● PASSAGE SHOWN
** Start **

Despite an almost four year track record of ink only on paper or skin, in compliance with my simple request—oft repeated and carefully monitored—there’s blue marker on my favorite couch pillow. Just a bit. It’ll come out.
There’s blue marker on my favorite silk headband. Just a bit. It’ll come out.
There’s blue marker on the carpet. Just a bit. It’ll come out.
There are long artistic streaks of blue marker on the backside of the curtains. A lot. It’ll come out. If it doesn’t, they’re cheap and replaceable. And it’s hidden.
The bigger problem is thathis was all before 7am. And then there was a relatively quick oil change at a creepy oil change chain with a tiny, depressing waiting room…jiffy, even—for an adult. But for a four-year-old it was enough time to go through all the toys, books, and snacks I brought then use coffee stirrer after coffee stirrer to spit at Mama and torment strangers and climb on the checkwriting counter and invent new songs and sing them loudly, then quietly when asked, then loudly, then quietly when asked, then loudly, then quietly when hissed at, then loudly until they called our name.

** End **

● DATASET EXCERPT
** Start **

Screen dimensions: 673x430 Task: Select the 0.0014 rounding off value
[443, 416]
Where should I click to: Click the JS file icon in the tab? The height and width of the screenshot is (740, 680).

** End **

● SET OF TASKS
1. In the passage about the blue marker, rewrite the stretch from "The bigger problem" through "called our name.", putting "drinking straw" in place of "coffee stirrer".
2. Extend the passage about the blue marker with a few sentences that pick up after its final line.

● WRITTEN RESPONSES
1.
The bigger problem is thathis was all before 7am. And then there was a relatively quick oil change at a creepy oil change chain with a tiny, depressing waiting room…jiffy, even—for an adult. But for a four-year-old it was enough time to go through all the toys, books, and snacks I brought then use drinking straw after drinking straw to spit at Mama and torment strangers and climb on the checkwriting counter and invent new songs and sing them loudly, then quietly when asked, then loudly, then quietly when asked, then loudly, then quietly when hissed at, then loudly until they called our name.

2.
And then there was the supermarket where there was pushing the cart too hard and pulling the cart too fast and running off and responding to gentle and to polite and to clenched teeth and to threats all the same. Begrudgingly, nastily, saucily. And temporarily.
When told he would fall if he climbed on the side of the cart, he got off. When told again, and given a brief reminder about balance and gravity, he got off. When told again, he got off. And when I turned my back to load items onto the conveyor belt of “almost-done-thank-you-lord”-ishness, he tipped the cart, and I caught it with one arm just before it crushed him, righting the cart and wrenching my back all with baby strapped into the wrap on my chest. And I almost cried.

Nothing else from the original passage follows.